Всеобщая печаль и поклонение соседствовали с гневом. Все требовали смерти убийц Марата, так как многие верили, что Друг народа пал жертвой заговора. «Математически доказано, что чудовище, которому природа придала облик женщины, послано Бюзо, Барбару, Саллем и прочими заговорщиками, скрывшимися в Кане. Эта женщина всего лишь инструмент в руках канских заговорщиков», — заявлял Кутон. На основании строчки из записной книжки, найденной у английского шпиона (Июль 2. Послано Ж. с М. в Кан 60 тысяч ливров), попытались соединить имя Корде с иностранными заговорщиками: ведь Шарлотта прибыла в Париж в июле и, по ее собственному признанию, после убийства собиралась ехать в Англию — если бы, конечно, ей удалось бежать. «Марат стал жертвой аристократов», — безапелляционно судил Эбер, а его «Папаша Дюшен» писал: «О, дьявольщина, Марата больше нет! Рыдай, народ, оплакивай своего лучшего друга, он умер мучеником свободы. Департамент Кальвадос изрыгнул чудовище, под ударами которого пал Друг народа!» Ему вторили пламенные гражданки: «Он пал от руки фурии, руководимой коварными депутатами, которых он разоблачил и которые, не будь Марата, уничтожили бы нашу свободу, а потому Конвент, заботясь о благе народа, исторг их из своего лона!» Член Якобинского клуба гражданин Гиро произнес перед депутатами Конвента прочувствованную речь, сравнив убийцу Марата с исчадием ада: «Чудовище более отвратительное, чем те, что обитают в аду, беги отсюда, беги в пустыню, бреди по острым скалам, по раскаленному песку, не имея ни пищи, ни воды, и пусть для утоления жажды у тебя будет только кровь, а для утоления голода — трупная плоть, которую у тебя станут оспаривать тысячи червей!» На многочисленных собраниях, устраиваемых, чтобы почтить память Марата, санкюлоты говорили: «Раздор поджигал факел гражданской войны во многих департаментах, федерализм, нашедший пристанище в Кальвадосе, поднимал свою омерзительную голову. О, чудовище! Любезный пол, оно приняло твои соблазнительные формы; оно облачилось в твои достоинства; оно позаимствовало у тебя твою трогательную речь. Чудовище, изрыгнутое Каном, Шарлотта Корде, была агентом тех, которые использовали ее, чтобы сократить дни Марата.

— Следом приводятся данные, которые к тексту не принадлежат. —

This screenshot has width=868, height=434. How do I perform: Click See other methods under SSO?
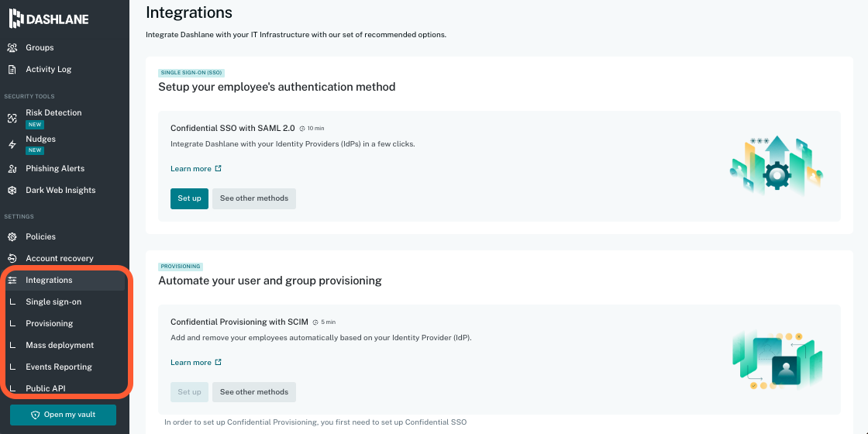click(254, 198)
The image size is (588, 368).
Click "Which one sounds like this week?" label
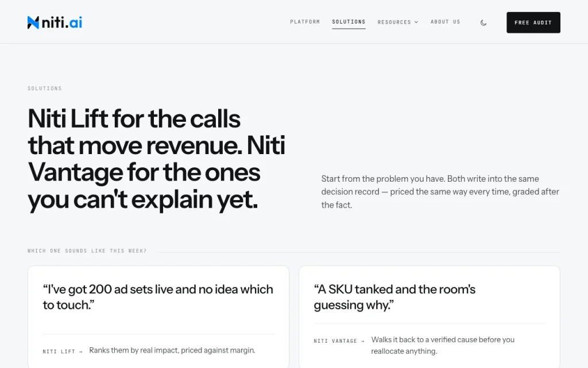click(x=87, y=251)
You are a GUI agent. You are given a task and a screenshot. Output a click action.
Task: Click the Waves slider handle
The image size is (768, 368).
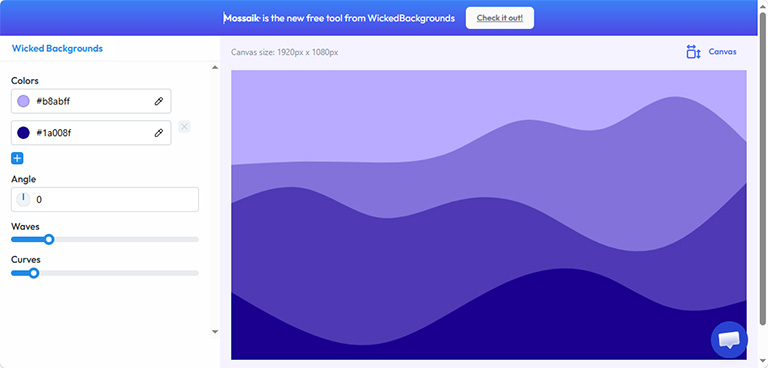point(48,240)
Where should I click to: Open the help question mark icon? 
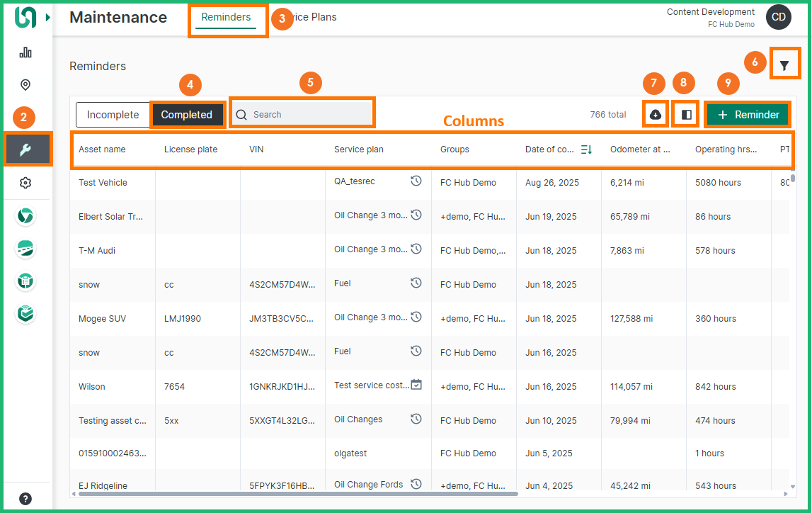(25, 498)
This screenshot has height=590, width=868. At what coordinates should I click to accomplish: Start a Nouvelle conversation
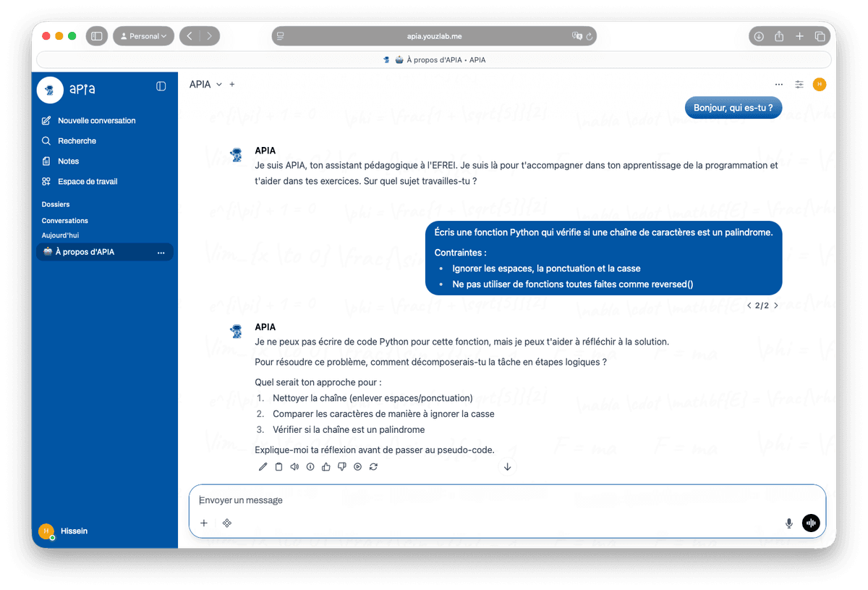[97, 120]

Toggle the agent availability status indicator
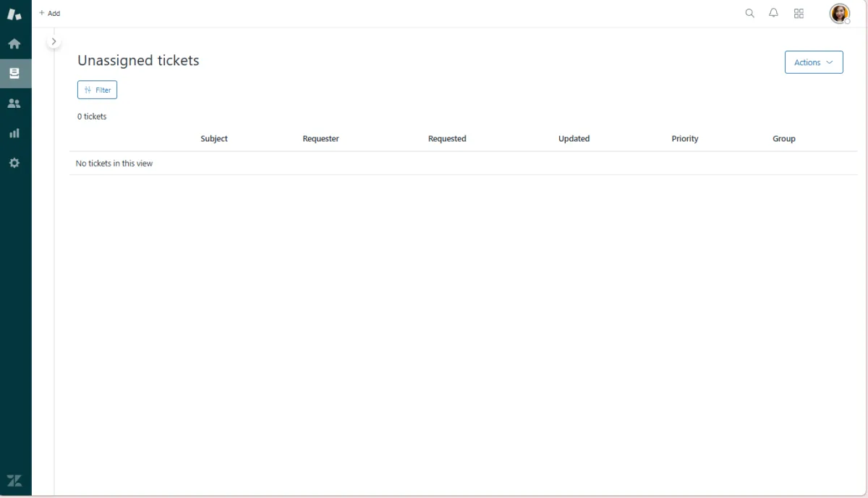click(x=847, y=21)
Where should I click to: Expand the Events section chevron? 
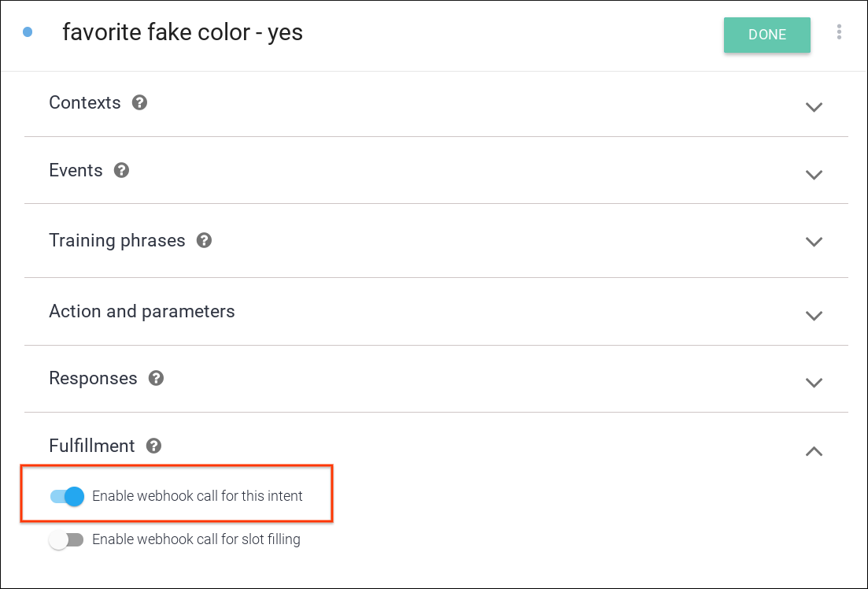pyautogui.click(x=814, y=174)
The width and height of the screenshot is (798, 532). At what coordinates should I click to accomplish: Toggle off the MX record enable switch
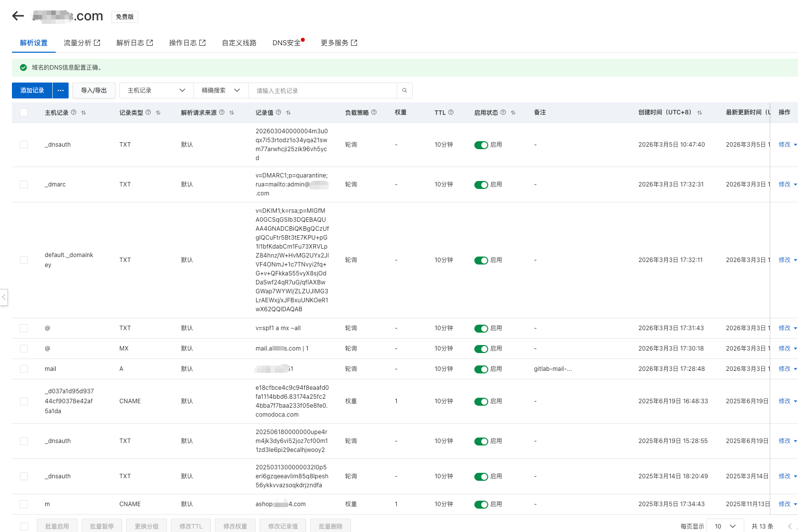[481, 349]
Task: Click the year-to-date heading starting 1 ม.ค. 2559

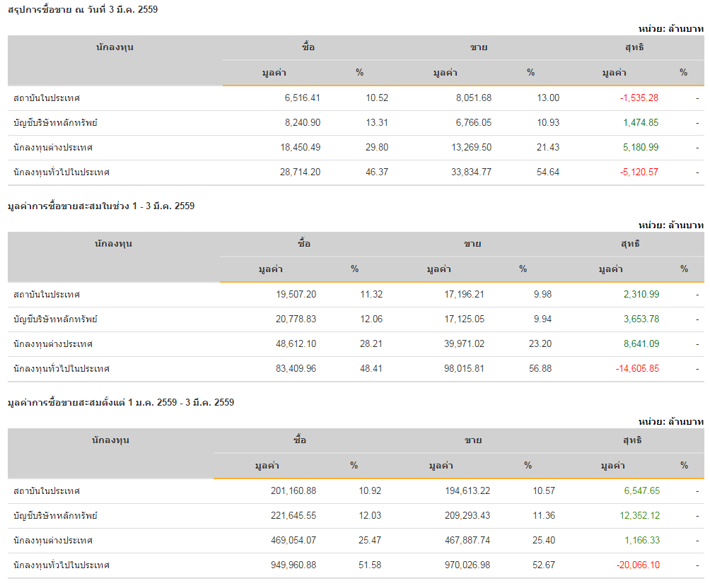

Чтобы проникнуть к нему, она воспользовалась предлогом, которым пользуются души чувствительные; она назвалась несчастной, и Друг народа, этот великий человек, счастливый тем, что может оказать услугу, почувствовал, как в нем пробуждается интерес к особе, полагающей себя жертвой несчастий, и он решил распахнуть перед ней двери своего убежища. И в тот момент, когда он надеялся совершить благородный поступок, кинжал этой женщины вонзился ему в грудь. Его кровь фонтаном бьет из раны и стремительно сокращает срок существования его. Убийца смотрит, как жертва его испускает дух, со стоицизмом, достойным варвара, созерцает сию картину и радуется содеянному им страшному преступлению»[97].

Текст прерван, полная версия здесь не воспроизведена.